The rule could result in billions in compliance costs for the operators, according to the plaintiffs.

The lawsuit also says the rule will destroy 36,000 jobs, take away $10 billion in gross domestic product and cost the government more than $500 million in oil and gas royalties in 10 years. The complaint also says the Biden Administration’s agenda has been to “throttle the production (of oil and gas) on multiple fronts since day one.”

The Department of Interior, through the Bureau of Energy Management, issued a rule requires oil and gas companies without investment-grade credit rating operating on the outer continental shelf to acquire additional financing to cover potential decommissioning costs for old wells. The rule went into effect June 29.

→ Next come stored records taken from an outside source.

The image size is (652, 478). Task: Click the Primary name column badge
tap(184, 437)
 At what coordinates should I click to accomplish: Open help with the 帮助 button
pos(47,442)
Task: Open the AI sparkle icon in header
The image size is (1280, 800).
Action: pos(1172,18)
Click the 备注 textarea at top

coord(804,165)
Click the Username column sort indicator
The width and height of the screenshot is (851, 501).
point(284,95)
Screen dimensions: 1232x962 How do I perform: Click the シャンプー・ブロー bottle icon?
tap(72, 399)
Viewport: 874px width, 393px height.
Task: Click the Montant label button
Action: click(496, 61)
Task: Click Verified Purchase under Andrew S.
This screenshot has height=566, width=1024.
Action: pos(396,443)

The plaintiffs, which include the states of Texas, Louisiana and Mississippi along with several oil and gas trade associations, filed a lawsuit June 17 in the U.S. District Court for the Western District of Louisiana asking for a stay on the effectiveness of the rule or an injunction stopping its implementation.

The government says the rule is needed to prevent taxpayers from having to cover potential decommissioning costs for these operators.

In the complaint, the plaintiffs counter that in 75 years of offshore leasing, the government has assumed $58 million in decommissioning liabilities, less than 0.03% of the $208 billion in royalties and related revenue the government has received in the past 40 years.

The plaintiffs say in their complaint the rule would require $6.9 billion in additional financing for the smaller operators.

“But BOEM knows — or should know — that nobody will be able to provide those bonds, so the lessees will be unable to meet the Rule’s requirement,” the complaint says. “The upshot? Those small and mid-size lessees — which produce over a third of the oil and natural gas from the Outer Continental Shelf — will face potentially existential consequences.

“When they cannot meet the government’s demand for additional bonds, they can be subjected to civil penalties, forced to stop oil and gas production, and banned from operating in the Gulf.”

According to the complaint, surety bond companies told BOEM that they didn’t have the capacity to provide such bonds.

Mallory Wynne, a partner in Jones Walker’s Corporate Practice Group and a member of the commercial transactions team, told The Center Square that the oil and gas companies posting bonds to secure liabilities and the BOEM’s requirement for supplemental bonds is nothing new.

Wynne said the new rule may increase the cost doing business in the Gulf of Mexico for smaller lessees and operators.

Seth Levine is a partner in Jones Walker’s Corporate Practice Group and co-chair of the Industrial, Petrochemical and Advanced Manufacturing Industry Team.

“The rule may result in increased costs of compliance for many lessees,” Levine told the Center Square. “The rule might cause oil and gas companies to reassess and restructure the allocation of risk in transactions involving acquisitions and divestitures of lease interests.”

The American Petroleum Institute has requested to join the lawsuit, along with the Center for Biological Diversity, Healthy Gulf, the Ocean Conservancy and Louisiana Mid-Continent Oil and Gas Association, which have all filed amicus briefs. Wynne said additional intervenors are possible.